**GIVEN PROBLEM:** Could you write out the rows again, starting with the line that contains "Where should I" and going on through the end of the rows, with "symbol" replaced by "icon" and everything else unchanged? Please leave the pictures out of your answer.

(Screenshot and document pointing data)
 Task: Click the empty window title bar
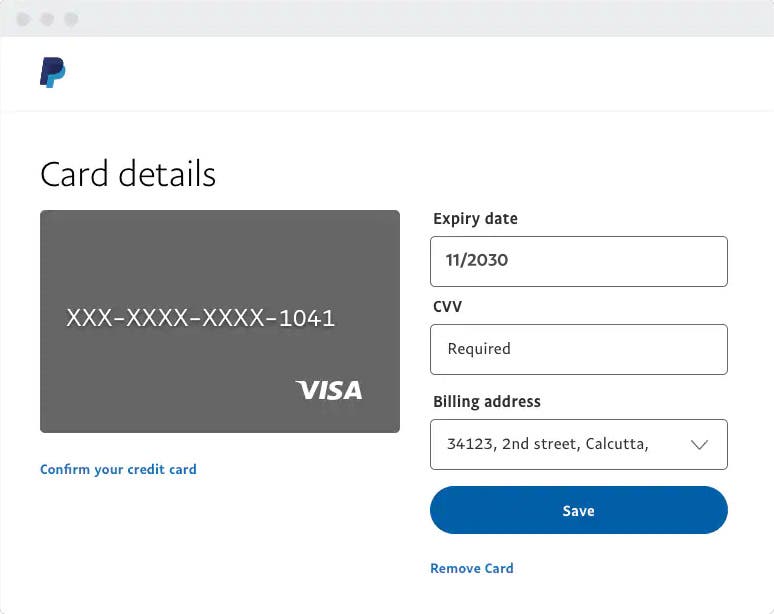click(x=400, y=19)
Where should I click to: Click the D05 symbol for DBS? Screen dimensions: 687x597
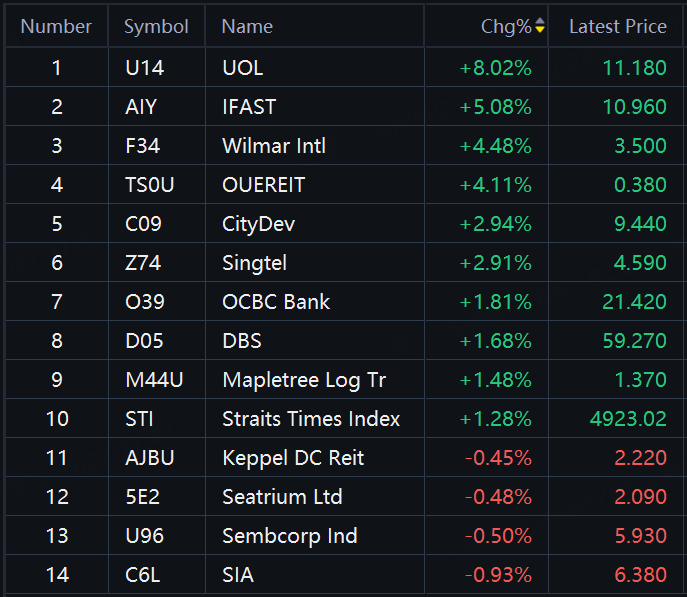coord(143,341)
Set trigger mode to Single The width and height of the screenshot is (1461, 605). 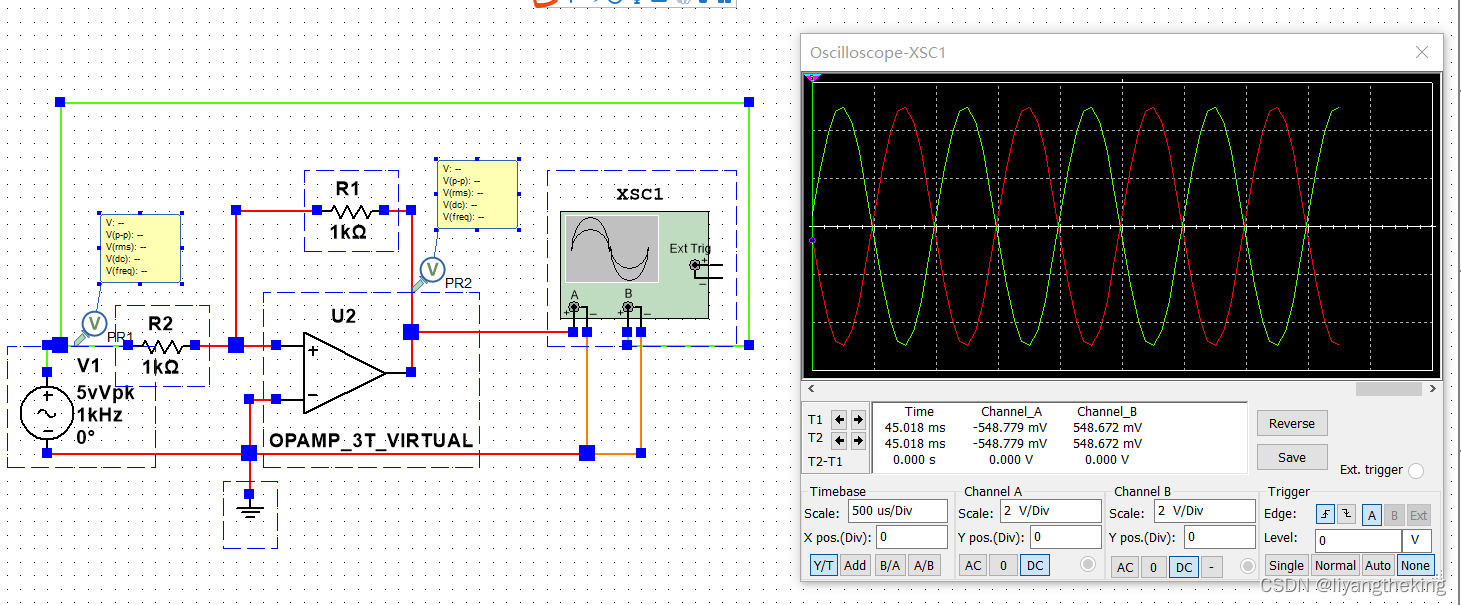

**CORRECT OUTPUT:**
Where should I click to: Click the D05 icon for DBS? Screen dimensions: 687x597
coord(143,341)
Set trigger mode to Single The width and height of the screenshot is (1461, 605). 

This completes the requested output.